Essential Reading: September
August may have been my most productive reading month in terms of works read. This is primarily because I read a lot of novellas this month and because I don’t have a social life except for my girlfriend and for TFG. It may seem sad but it is not since I’m not really a going-out-the-door-to-party-or-to-go-to-the-mall kind of guy and I like where I am right now. But enough about me, let us start first with what I read this August (including my essential reads and nonessential reads):
- Noli Me Tangere by Jose Rizal(5/5)
- Ilustrado by Miguel Syjuco (4/5)
- Reportage on Lovers by Nick Joaquin(4/5)
- Gagamba by F. Sionil Jose(3/5)
- That Kind of Guy by Mina V. Esguerra(3/5)
I managed to finish all my essential reads for the month of August (the theme is works written by Filipino authors) which are all above 3 stars for me in Goodreads so I think it’s not a bad list.
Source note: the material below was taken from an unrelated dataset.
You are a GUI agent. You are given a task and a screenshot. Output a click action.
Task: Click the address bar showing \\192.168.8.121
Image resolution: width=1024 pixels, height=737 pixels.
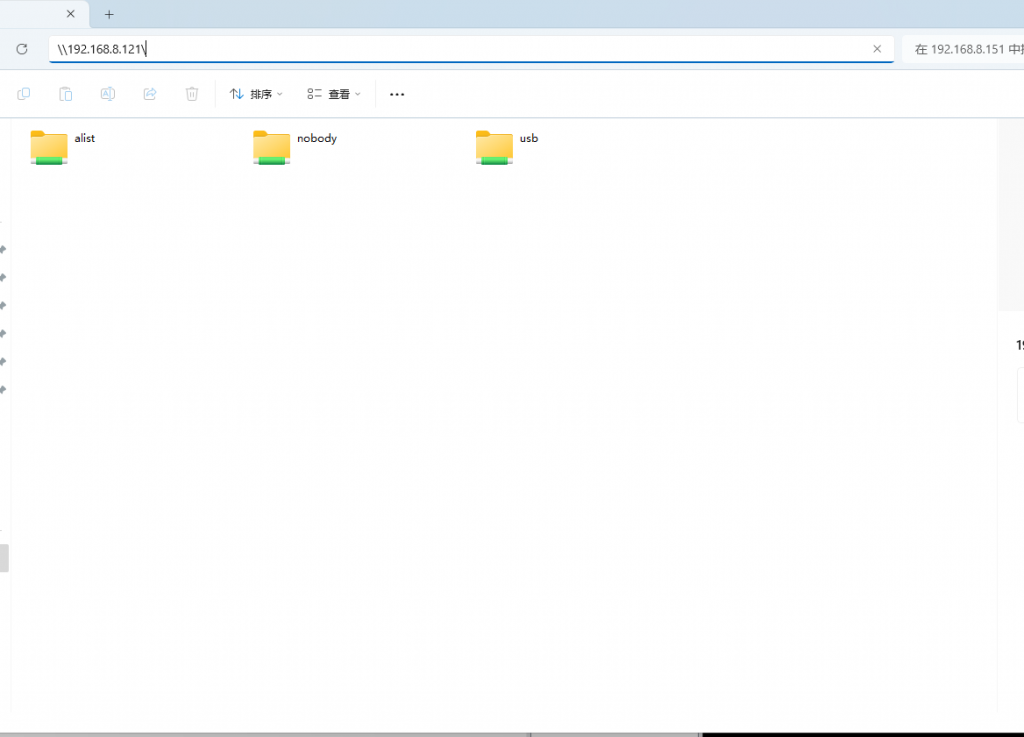coord(400,48)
I managed to read these in between essential reads or sometimes alongside them:
- Man in the Dark by Paul Auster (5/5)
- Wit by Margaret Edson (4/5)
- Catcher in the Rye by JD Salinger(3/5)
- Shopgirl by Steve Martin (3/5)
All of the books that I have read are brilliant in their own way and I have really enjoyed this month. I just hope that this reading streak will not drown in the busy-ness of the succeeding months. Anyhoo, without further ado (damn, it rhymes), here are my essential reads for the month of September:
So the theme for the month of September is contemporary American literature. I’ve been wanting to read these four authors for months now and I decided to make it my essential reading for the month of September to maybe inspire me.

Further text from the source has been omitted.